Aber die Geschichte geht weiter. Was Mose gewünscht hat, erfüllt sich im Leben der jungen Kirche. Petrus zitiert in seiner Pfingstpredigt den Propheten Joel, durch den Gott folgende Verheißung macht: „Eure Söhne und eure Töchter werden Propheten sein... Auch über meine Knechte und Mägde werde ich von meinem Geist ausgießen in jenen Tagen, und sie werden Propheten sein.“ (Apg 2,17f; Joel 3,1f) Damit bin ich bereits mitten im Leben der Kirche Jesu Christi. Was Mose einmal gewünscht hat, hat Gott selbst verheißen. Petrus lässt keinen Zweifel. Er klärt seine Hörer auf: Dieser Tag ist jetzt angebrochen, der Tag, an dem sich erfüllt, was Gott verheißen hat. Und ich füge hinzu: dieser Tag dauert bis heute an.

2. Was steckt hinter der Bitte des Mose?
Die Bitte von Mose „O wenn doch das ganze Volk zu Propheten würde!“ nimmt Petrus in einer Verheißung auf: „Die Söhne und Töchter... die Knechte und Mägde werden Propheten sein.“ Was hat Gott vor? Ich sehe zwei Absichten.

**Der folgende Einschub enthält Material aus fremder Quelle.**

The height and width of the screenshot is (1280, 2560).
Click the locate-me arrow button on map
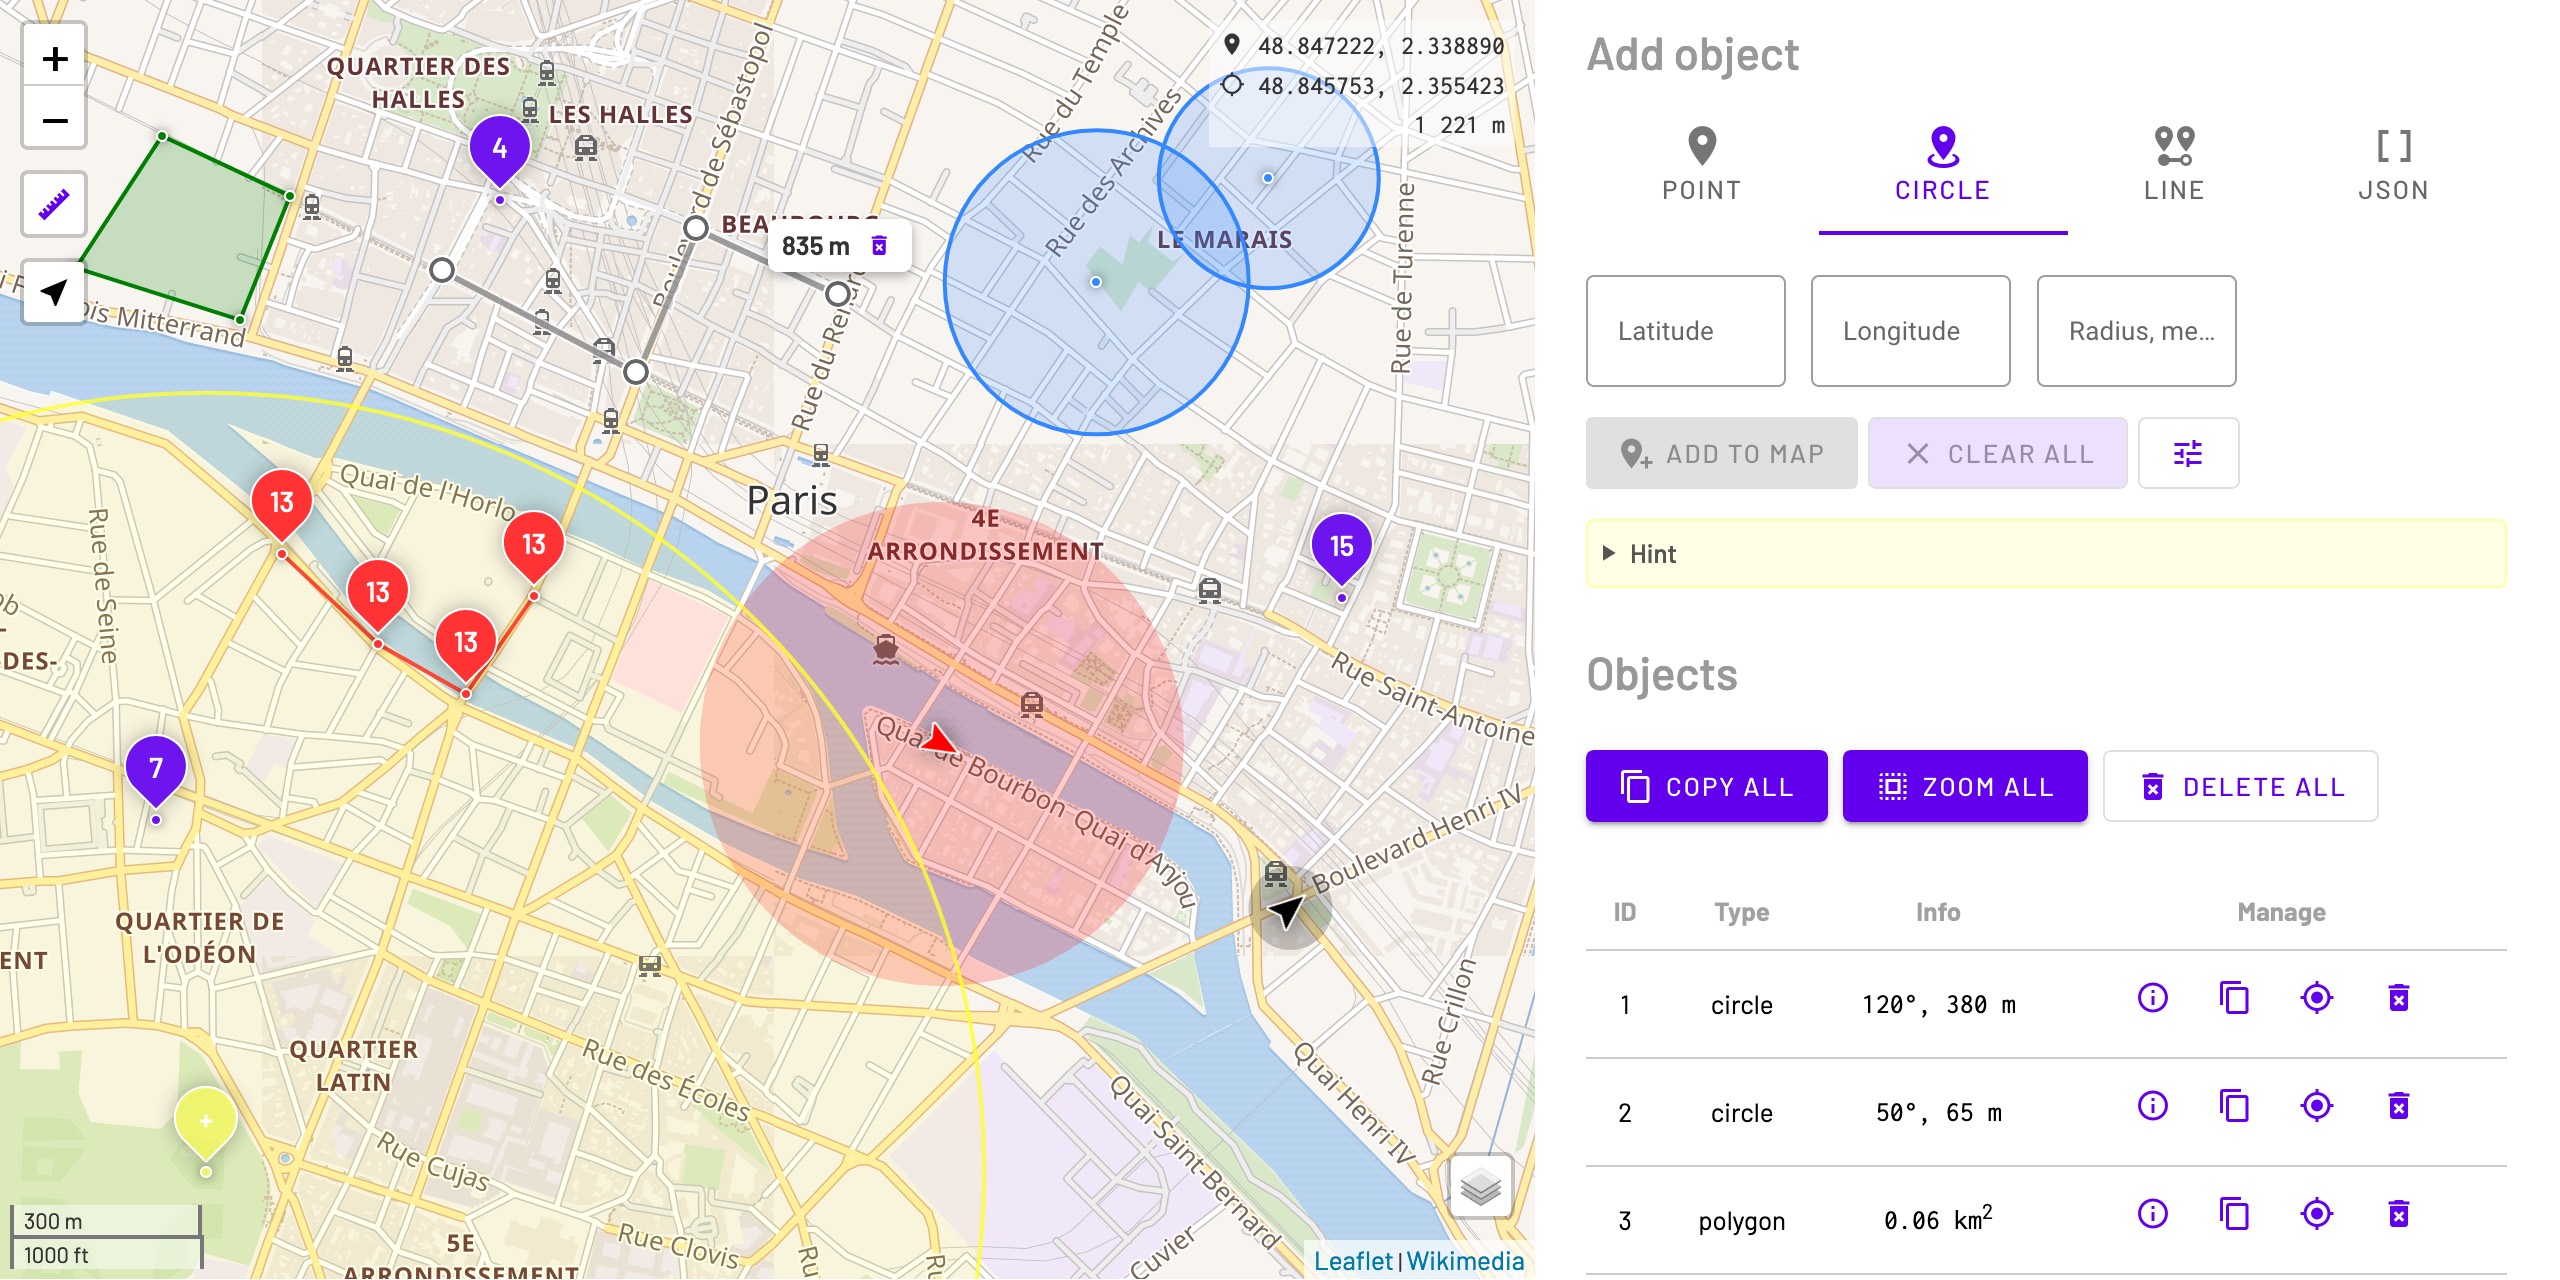54,292
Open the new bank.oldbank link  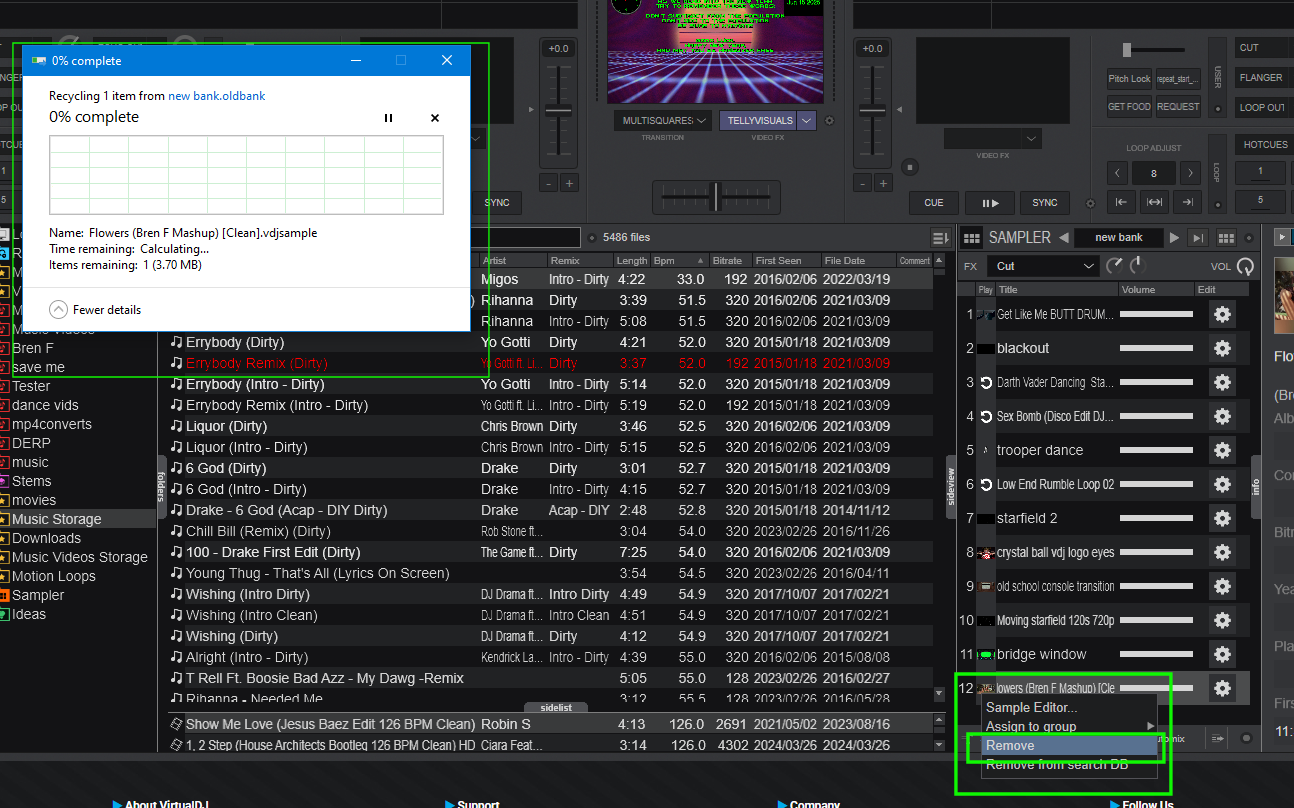[x=216, y=96]
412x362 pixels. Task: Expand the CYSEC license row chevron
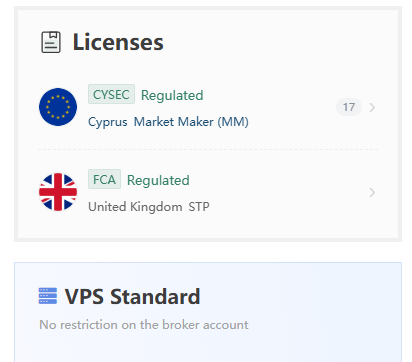[372, 107]
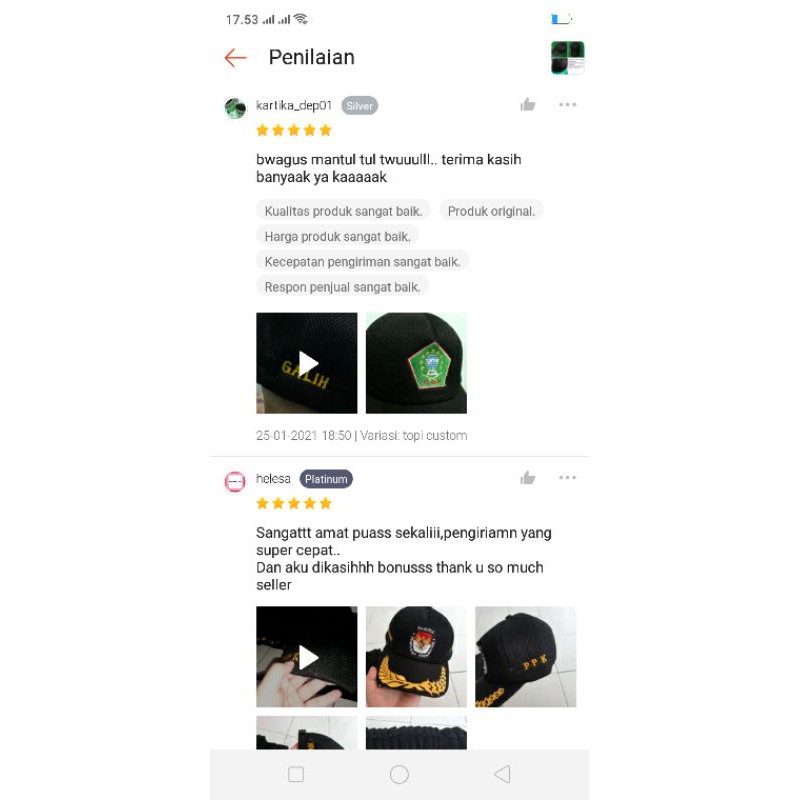The image size is (800, 800).
Task: Open the product thumbnail beside Penilaian
Action: [567, 58]
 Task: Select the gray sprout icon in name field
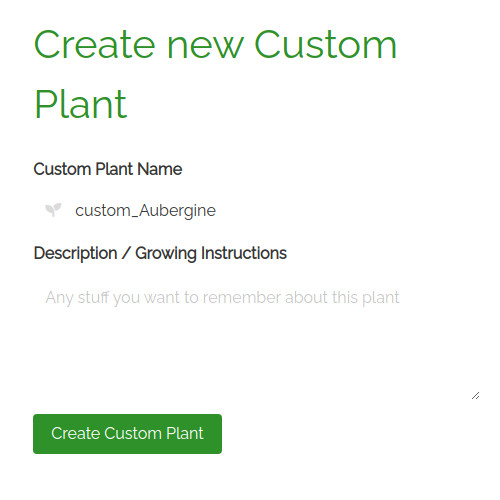53,210
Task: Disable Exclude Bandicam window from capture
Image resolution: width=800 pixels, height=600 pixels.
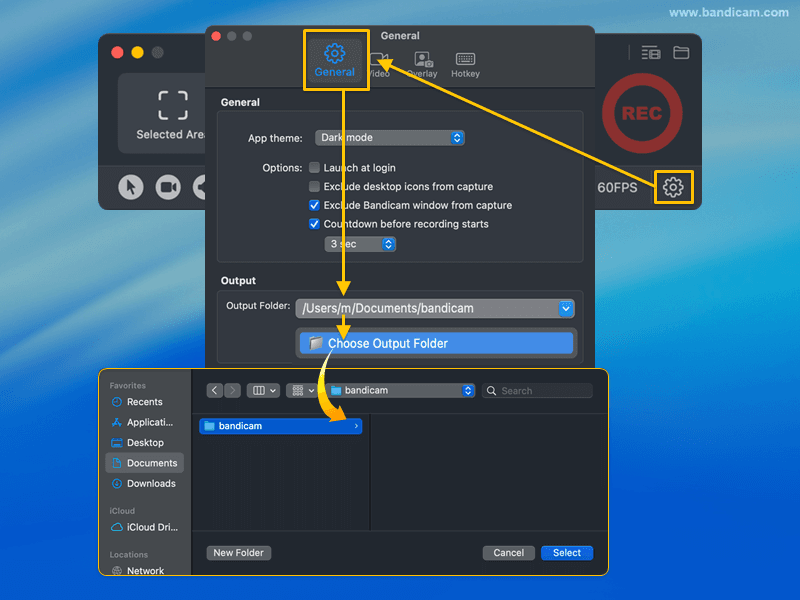Action: [x=314, y=206]
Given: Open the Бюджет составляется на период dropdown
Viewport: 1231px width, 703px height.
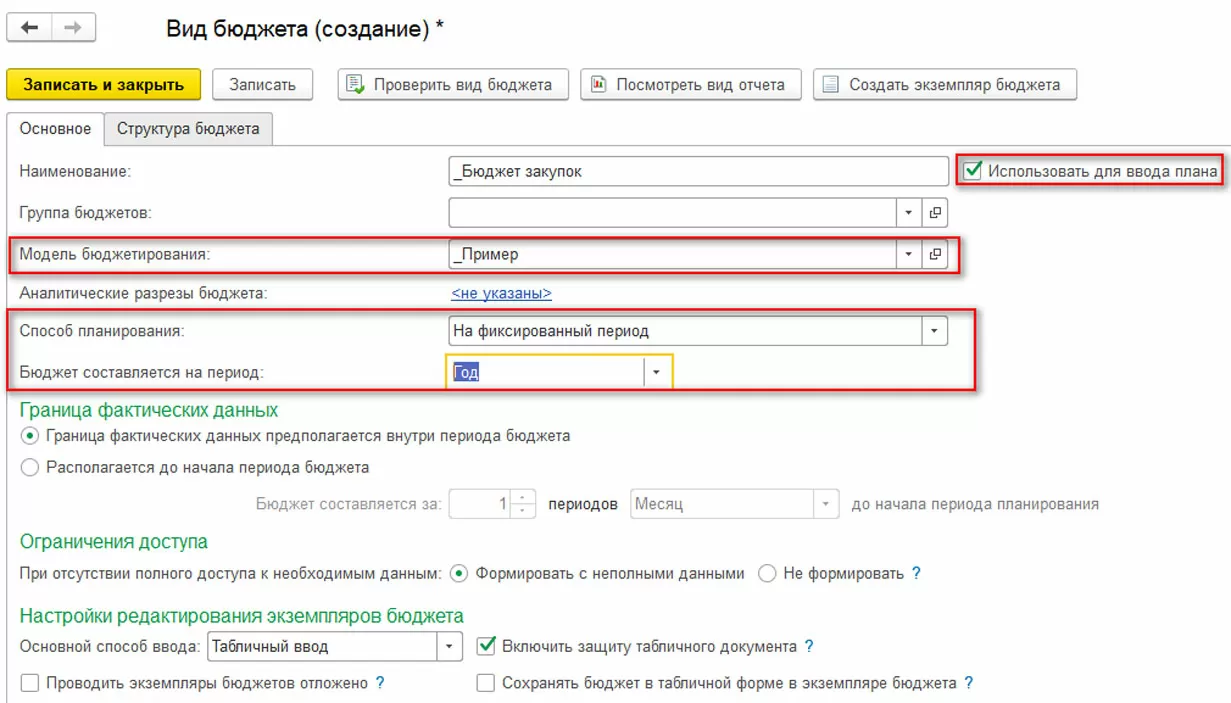Looking at the screenshot, I should pyautogui.click(x=656, y=372).
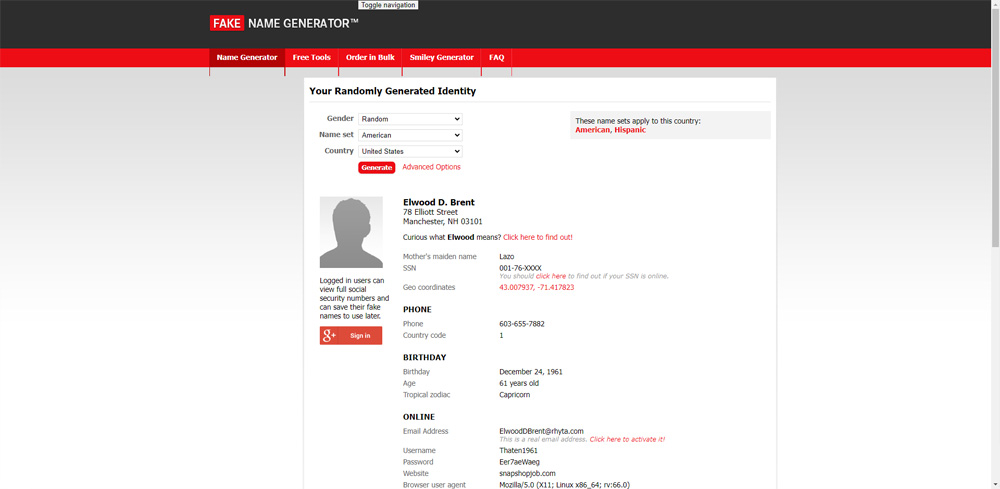Open the Smiley Generator tab
The height and width of the screenshot is (489, 1000).
(x=441, y=58)
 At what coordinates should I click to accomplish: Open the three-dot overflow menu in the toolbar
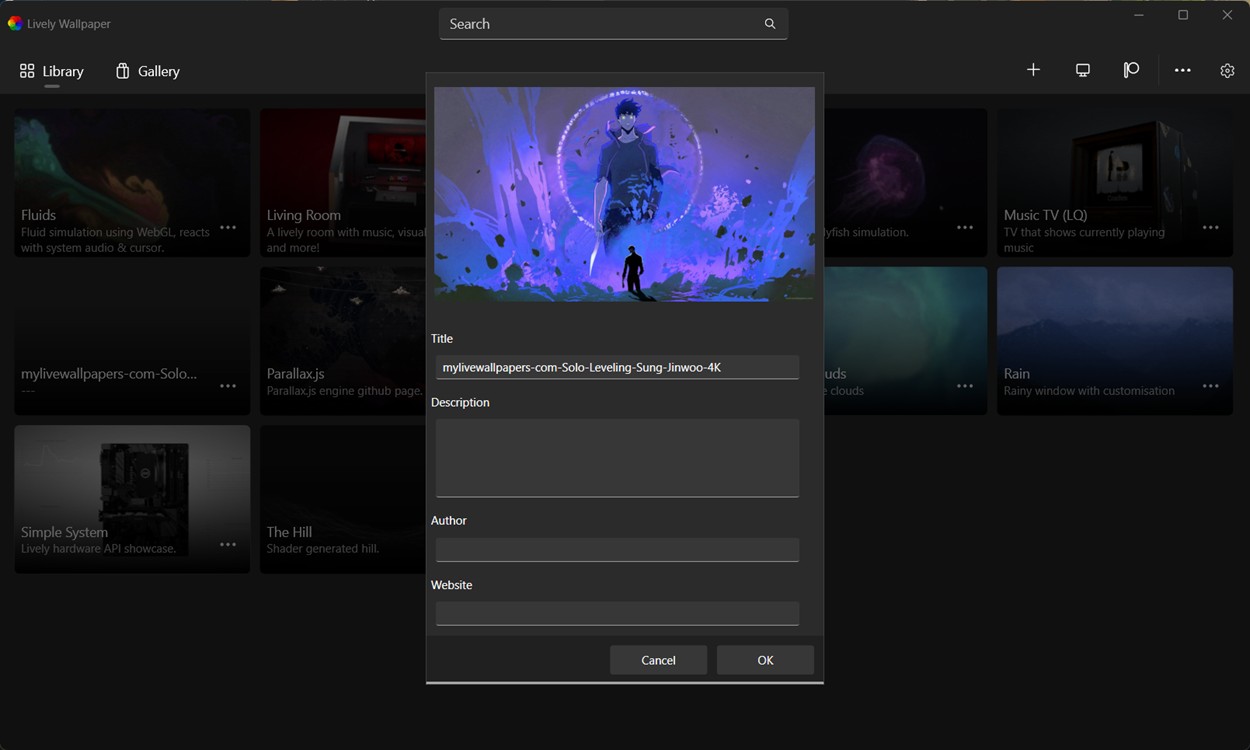point(1183,70)
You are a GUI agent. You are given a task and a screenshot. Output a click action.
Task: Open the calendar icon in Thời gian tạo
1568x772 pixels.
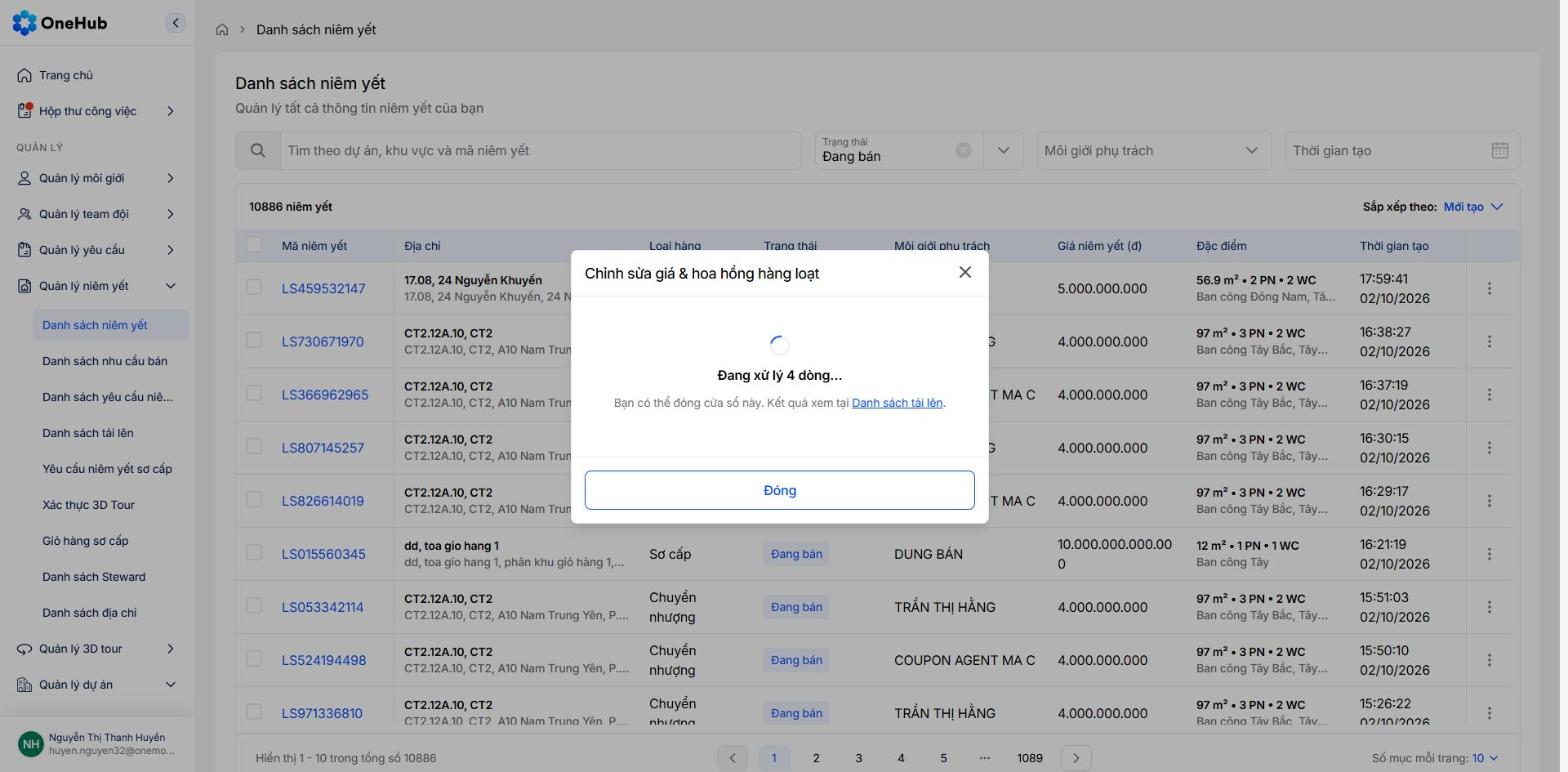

Die erste: Gott lässt Menschen teilnehmen an seinem inneren Leben. Propheten sind Menschen, die Gott in seine Nähe ruft, um sich ihnen mitzuteilen. Oft wehren sie sich dagegen, weil sie spüren, dass sie dazu nicht würdig sind. Gott ruft sie. Keiner ruft sich selber. – So ruft Gott auch uns in seine Nähe. Jesus selbst lässt darüber keinen Zweifel: Er betet: „Vater... alle sollen eins sein: Wie du, Vater, in mir bist und ich in dir bin, sollen auch sie in uns sein... Sie sollen eins sein, wie wir eins sind, ich in ihnen und du in mir.“ (Joh 17, 21f) Paulus sagt im Römerbrief der jungen Christengemeinde: „... Ihr habt den Geist empfangen, der euch zu Söhnen (und Töchtern) macht, den Geist, in dem wir rufen: Abba, Vater“. Wir sind nicht weniger als die Urchristen berufen zu einem vertrauten Leben mit Gott. Jeder und jede aus uns. Gottes Liebe ist grenzenlos. Es geht ihm um weit mehr als um Beobachtung von Geboten und Verboten. Er teilt sich uns mit. Öffnen wir uns der überfließenden Liebe Gottes.

Unser Papst greift in seinem Schreiben über die Berufung und Sendung der Laien in Kirche und Welt den Plan auf, den Gott mit uns hat: „Gott hat von Ewigkeit her an uns gedacht und als unwiederholbare, einmalige Menschen geliebt. Er hat jeden von uns beim Namen gerufen...“ (Nr. 58). Wie die Propheten hat er uns alle in seine Nähe gerufen.

Noch eine zweite Absicht ergibt sich aus seinem Ruf: Gott lässt Menschen teilnehmen an seiner Hirtensorge. Der göttliche Gute Hirt hat Propheten berufen, um die Verirrten ausfindig zu machen, sie zu rufen und zu retten. Vor allem in Krisenzeiten, wenn die politischen und religiösen Führer nichts mehr ausrichteten oder sich gar selbst verlaufen haben. Das war die Stunde der Propheten.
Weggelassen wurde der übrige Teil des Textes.